SUPPLIED MATERIAL
+---+

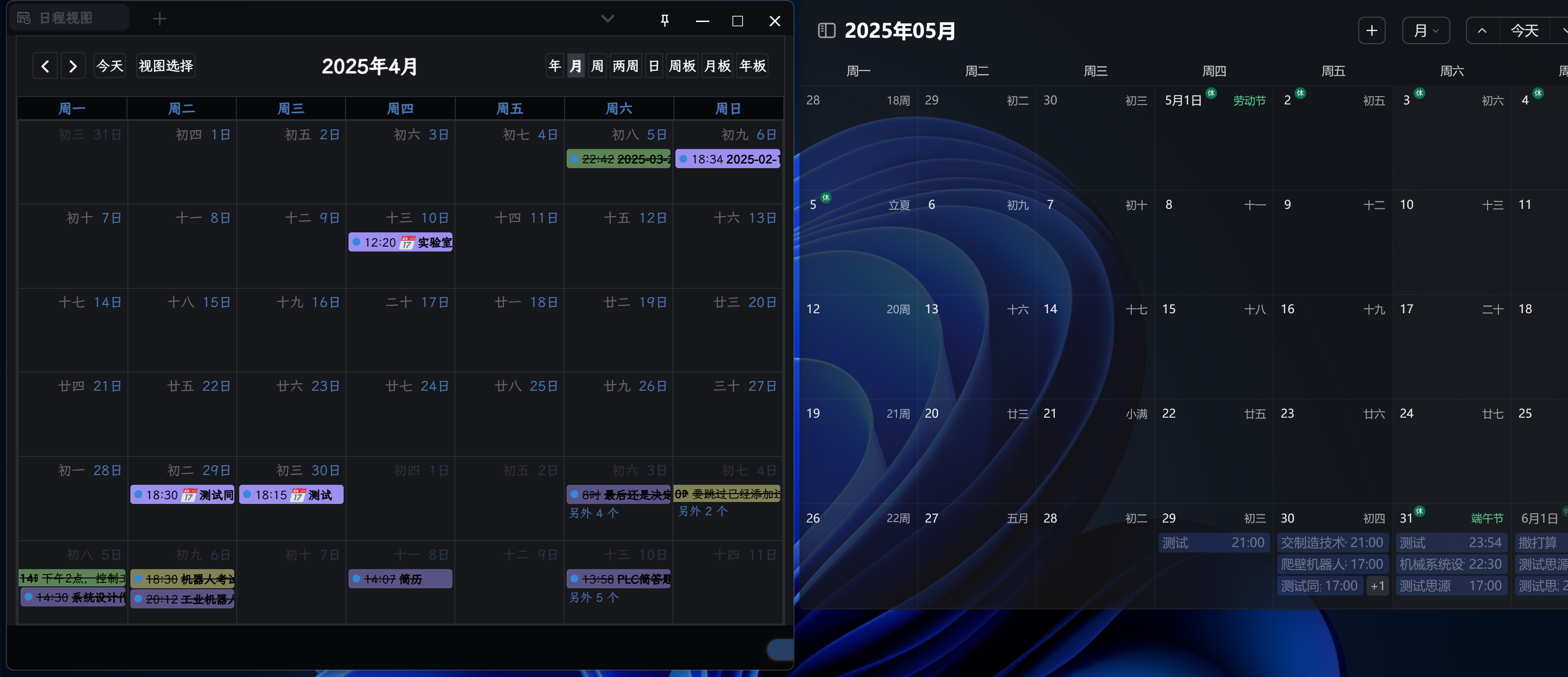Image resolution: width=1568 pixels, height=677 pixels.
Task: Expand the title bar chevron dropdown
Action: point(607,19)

+---+

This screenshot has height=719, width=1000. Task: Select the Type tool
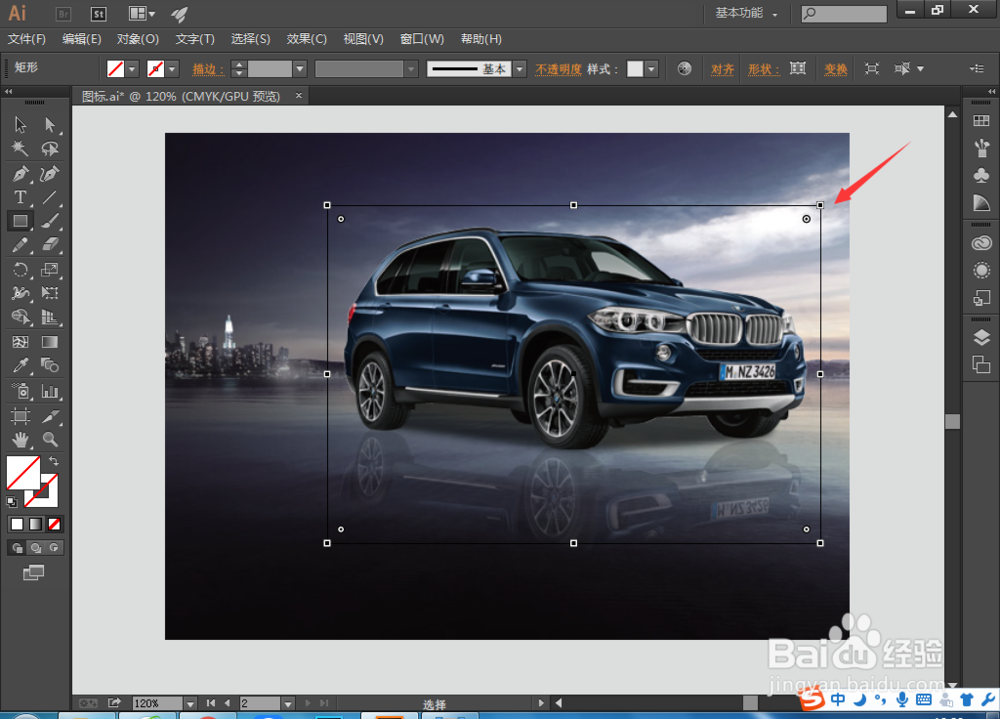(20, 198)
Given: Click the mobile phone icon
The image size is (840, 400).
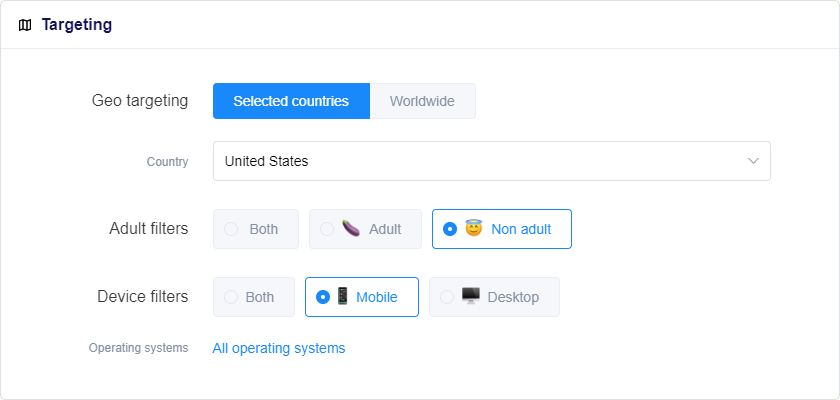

+---+

YOUR TASK
Set down the records exactly, everything from the line containing "Image resolution: width=1568" down to the line containing "Action: point(607,19)", and leave the pictures out of your answer.

FULL ANSWER
Image resolution: width=1568 pixels, height=677 pixels.
Task: Expand the title bar chevron dropdown
Action: point(607,19)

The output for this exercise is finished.